Obviously this is very prevalent in the financial journalism industry and I myself am sure that I have done this on a multitude of occasions but I’d like to think that I rarely try to use these facts to make a situation seem more dire than it is in actuality. A great example of this is what happened to Chesapeake Energy (CHK) last week after their earnings release after hours on Monday, May 4th.

Taking a look at Chesapeake’s earnings, you can see exactly how the situation could be easily manipulated. Chesapeake’s “earnings” came in at a loss of $5.75B dollars, or a loss of $9.63 per share if you use GAAP accounting metrics. These GAAP accounting metrics were used to add roughly $6B dollars in losses to Chesapeake’s quarter directly from the value of their unproduced reserves dropping due to the front month spot price of natural gas falling over the course of the quarter.

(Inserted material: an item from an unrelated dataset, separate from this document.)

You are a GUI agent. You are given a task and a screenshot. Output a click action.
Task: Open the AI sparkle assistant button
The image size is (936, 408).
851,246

This makes absolutely no sense in my mind, and it seems that the market is catching on that these funny accounting metrics don’t work for energy companies (as well as a number of other sectors but that is a completely different story for another day). By the current GAAP accounting rules, exploration and production companies are taking writedowns for reserves that may or may not be produced for another 10 years or longer, marking these reserves to the current spot market prices for commodities. The most important point is that these losses are non-cash losses and do not have an effect on the continuing operations of these exploration and production companies. Chesapeake’s “real” operating results came in at $0.46 per diluted share when analysts were looking for $0.49 per diluted share, still a $0.03 miss but not a fictitious $10.12 miss from analyst estimates.

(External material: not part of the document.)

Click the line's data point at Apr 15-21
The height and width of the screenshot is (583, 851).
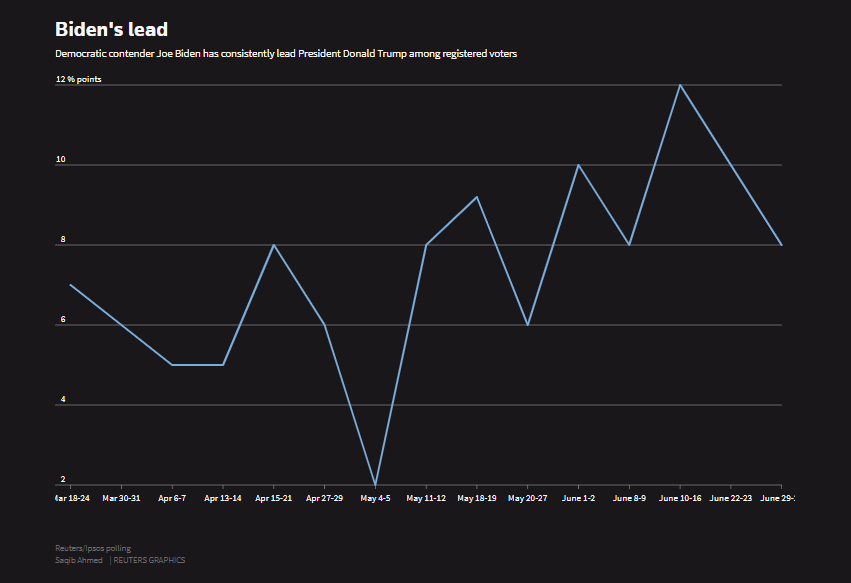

Chesapeake has and will remain a very volatile stock, but taking a look at what happened over the course of this week is laughable. Chesapeake closed last week at $20.89. Monday it shot up 9.24% to $22.82 in anticipation of the companies earnings release after the bell that day. After the “$10.12 miss” Chesapeake plummeted 10.60% on Tuesday all the way down to $20.40. From Tuesday’s close to the close on Friday Chesapeake moved all the way back to $23.84 for a gain of 16.86% from the bottom of the week on Tuesday and a gain of 14.12% overall on the week. This doesn’t sound like the normal pattern for a company who just “lost $6B” for the first quarter. Seems to me as if the market was fooled for one day, but quickly realized that the press got the tone of the earnings release entirely wrong.

I have two main ideas for how the market can deal with this problem. Firstly, they can considering not using GAAP accounting standards when it comes to the reserves of these exploration and production companies to avoid this huge misconception. This will be something to keep an eye on when energy prices do rise again and these exploration and production companies are reporting “gains” on their reserve values inflating their real earnings numbers. The other solution would be to make the GAAP accounting reserves pro-rated at the current spot market curve for the commodity. For example, instead of listing all of the natural gas reserves at $4.00 per Mcfe (thousand cubic feet equivalent), why not list this month's production at that spot price and the following month's production at the respective spot rates going into the future, which will generally be higher than the current front month contract. This method would be a much more accurate reflection of the reserves real value, but I still believe even this would be subpar because commodity spot prices are too volatile to use when valuing reserves. The key is to not believe everything you read and to make sure you are getting the real numbers when gathering your financial news.

- Charles W. Petredis

Disclosure: The fund the author manages, the author, and the author’s family are all long CHK.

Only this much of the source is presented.